# Question integrating |f(z)||dz| over a contour C

1. Feb 28, 2009

### opticaltempest

1. The problem statement, all variables and given/known data

I want to compute $$\int_{C}^{}{|f(z)||dz|}$$ along the contour C given by the curve $$y=x^2$$ using endpoints (0,0) and (1,1). I am to use $$f(z)=e^{i\cdot \texrm{arg}(z)}$$

2. Relevant equations

3. The attempt at a solution
I know that for all complex numbers z, $$|e^{i\cdot \texrm{arg}(z)}}|=1$$. So now I am looking at the integral $$\int_{C}^{}{1|dz|}$$

Is the approach I take below correct?

A complex representation of $$C$$ can be given by $$\gamma (t)=t+it^2$$ for $$0 \leq t \leq 1$$. Then $$\gamma^{'}(t)=1+i2t$$. We have

$$\int_{C}^{}{|f(z)||dz|}$$

$$=\int_{0}^{1}{\gamma^{'}(t)\bigg|\frac{dz}{dt}\bigg||dt|}$$

$$=\int_{0}^{1}{(1+i2t)|dt|}$$

$$=[t+it^2]_{t=0}^{t=1}$$

$$=1+i$$

2. Feb 28, 2009

### Dick

It's a real integral. The result can't have an i in it. dz=d(t+it^2)=dt*(1+i2t). |dz|=dt*|1+i2t|.

3. Feb 28, 2009

### opticaltempest

OK, I should have had $$|\gamma^{'}(t)|$$, instead of $$\gamma^{'}(t)$$.

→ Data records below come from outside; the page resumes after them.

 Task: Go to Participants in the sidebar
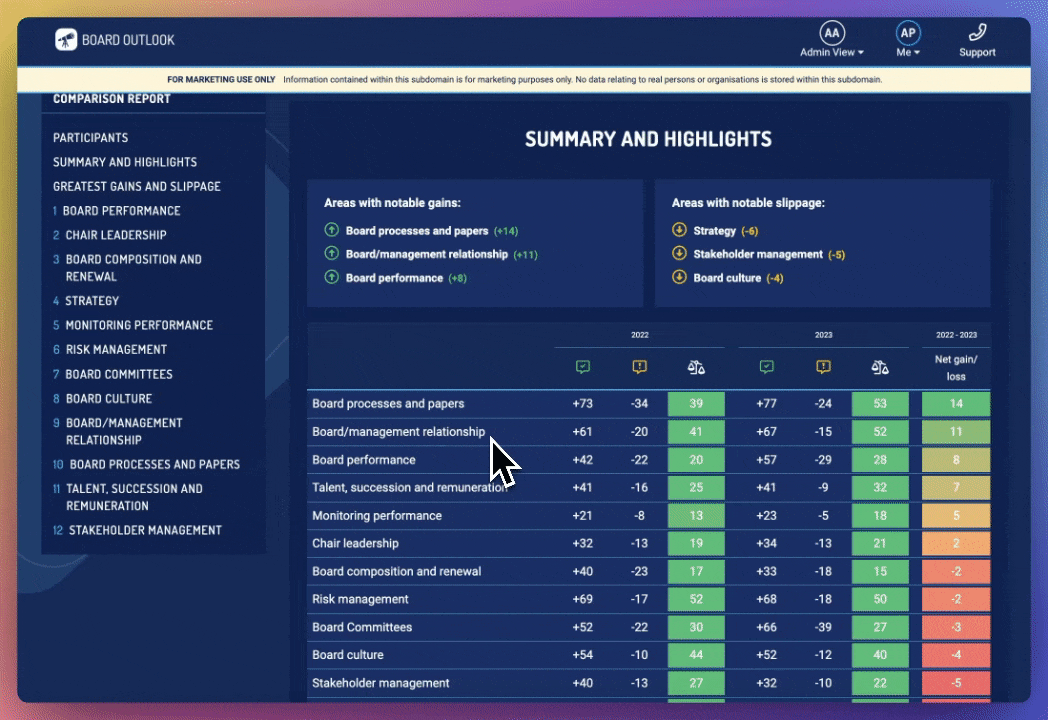tap(91, 138)
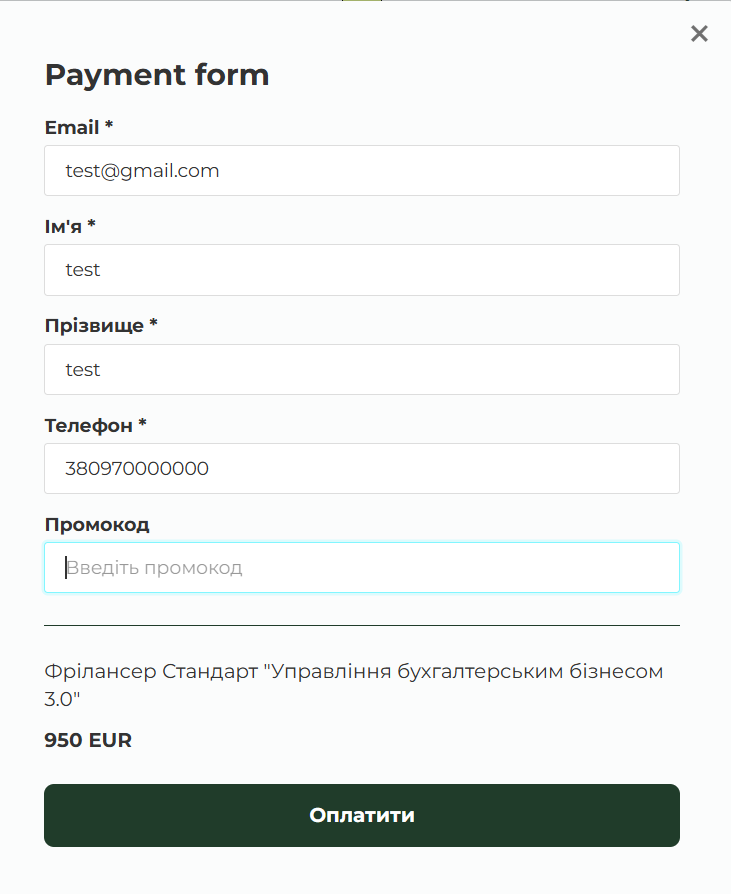Click into the Телефон number field
Image resolution: width=731 pixels, height=894 pixels.
coord(362,468)
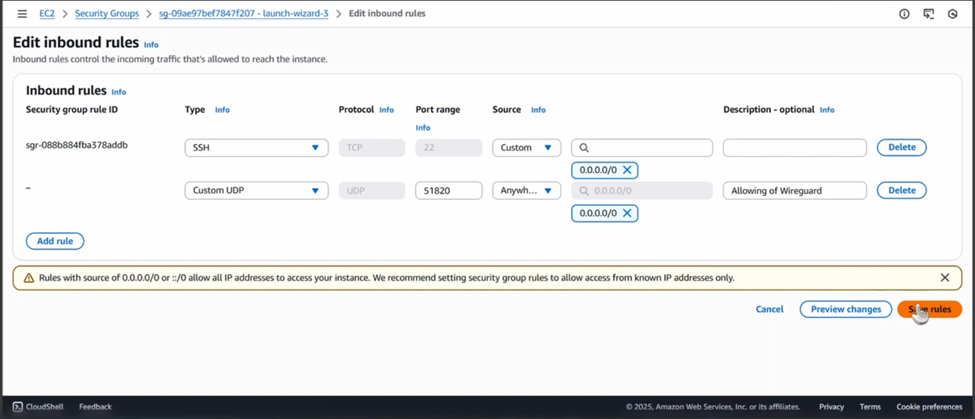The width and height of the screenshot is (975, 419).
Task: Delete the SSH inbound rule
Action: [901, 148]
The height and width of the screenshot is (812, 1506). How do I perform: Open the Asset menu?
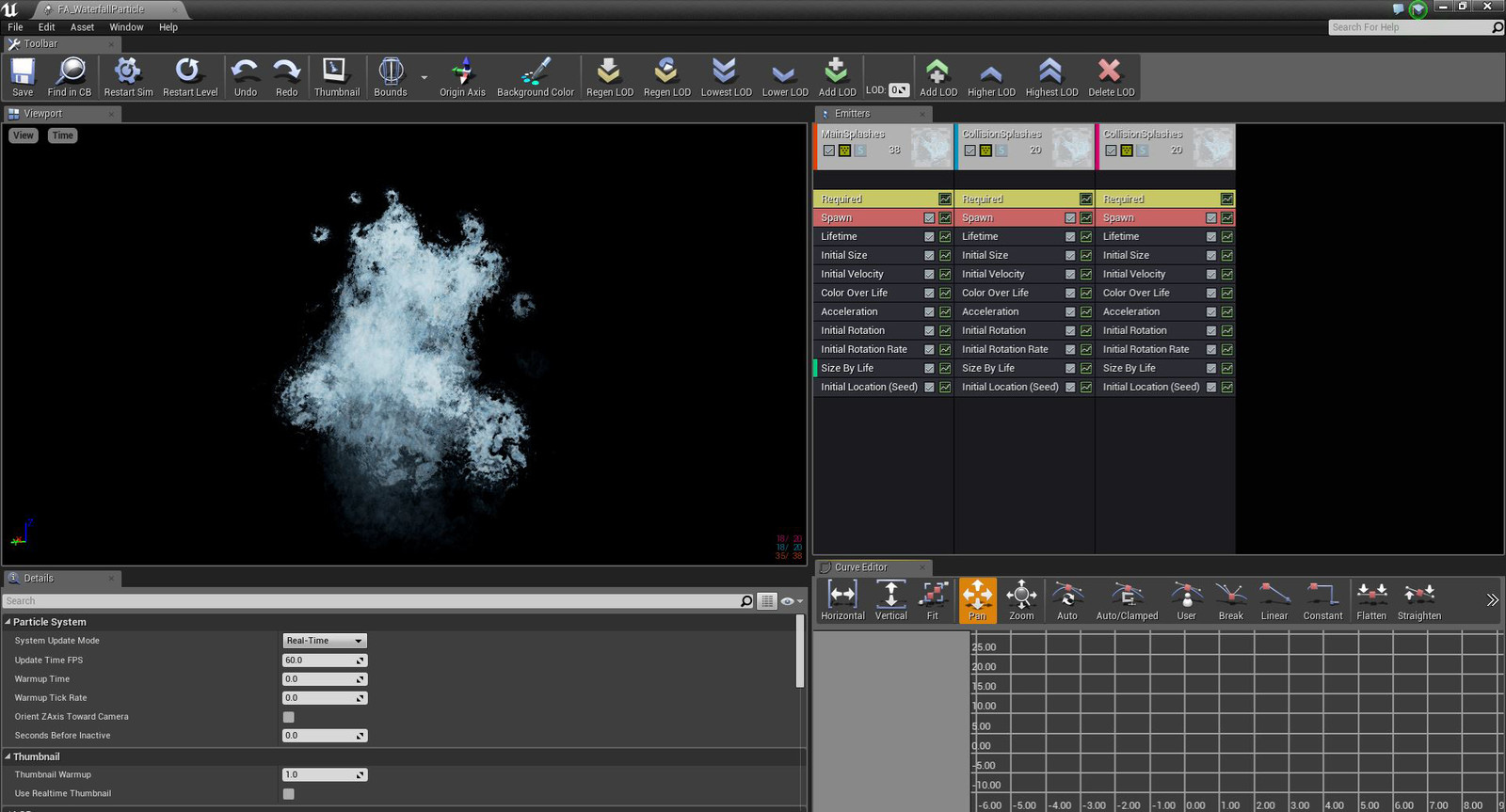click(82, 27)
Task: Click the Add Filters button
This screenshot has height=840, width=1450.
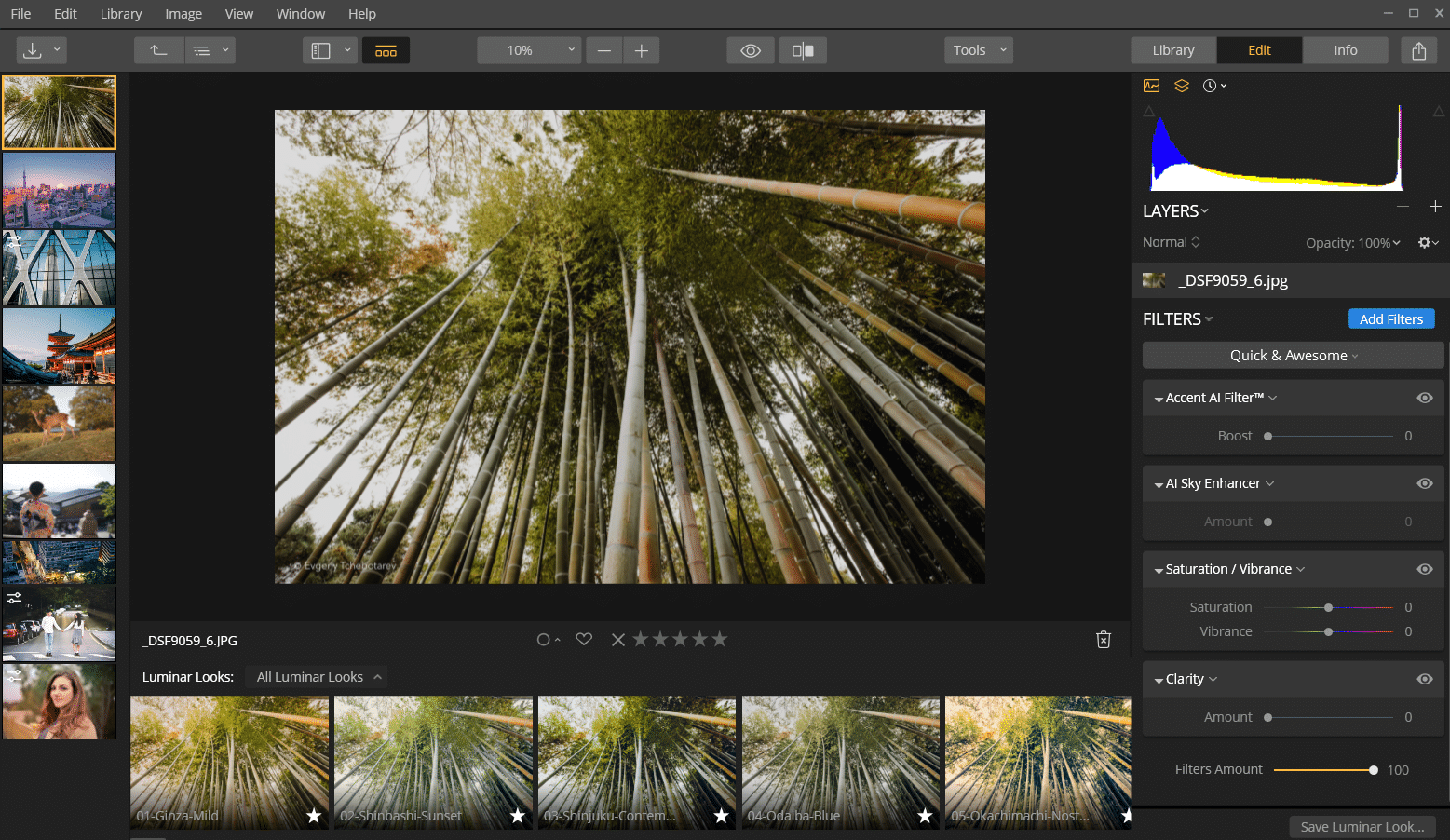Action: [1390, 319]
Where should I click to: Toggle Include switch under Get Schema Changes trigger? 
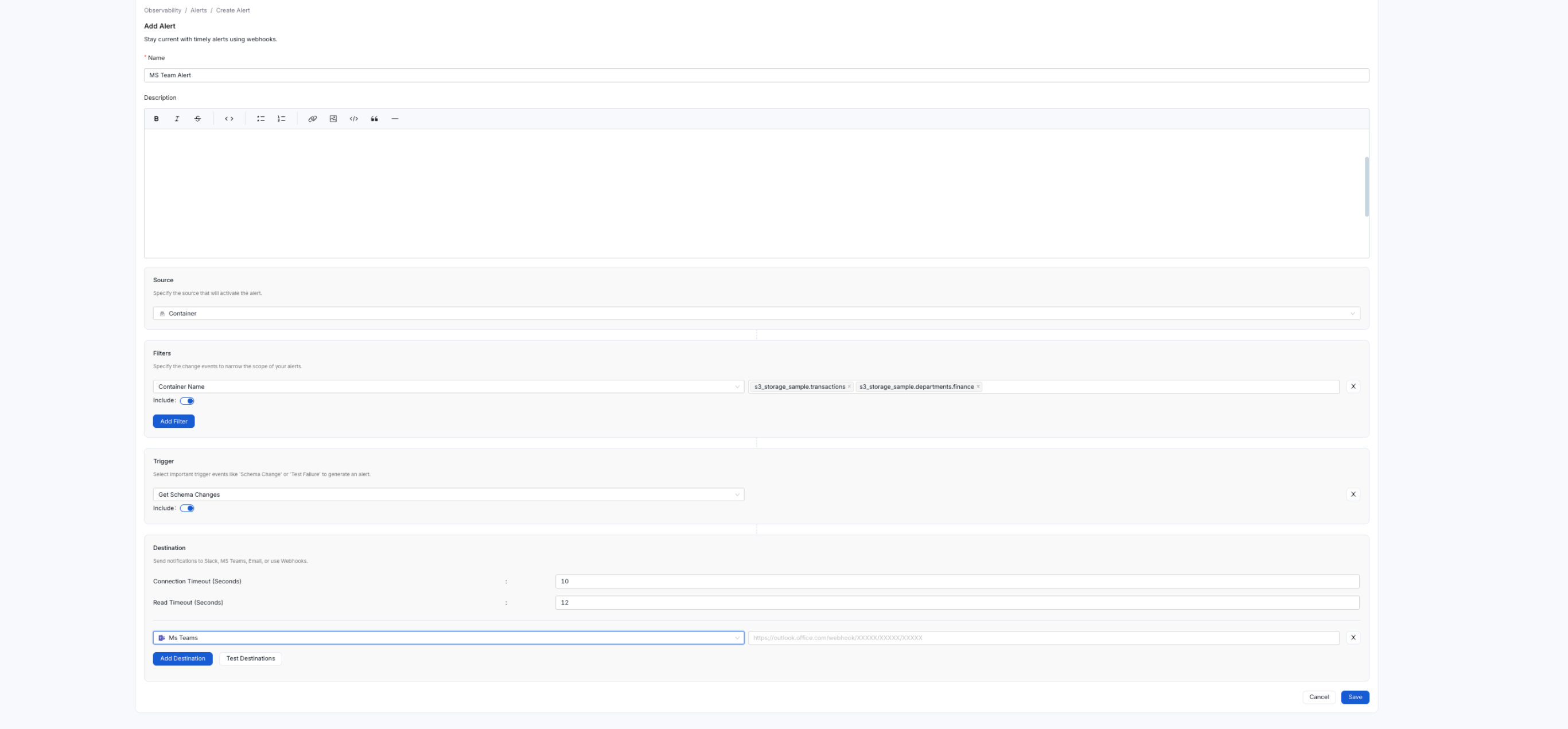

So the original integral becomes $$\int_{0}^{1}{\sqrt{1+4t^2}}dt$$ or would I have
$$\int_{0}^{1}{\sqrt{1+4t^2} \cdot \sqrt{1+4t^2}dt}$$ ?

Last edited: Feb 28, 2009
4. Feb 28, 2009

### Dick

The first choice looks just fine.

5. Feb 28, 2009

### opticaltempest

Ok, I see why. Thank you very much!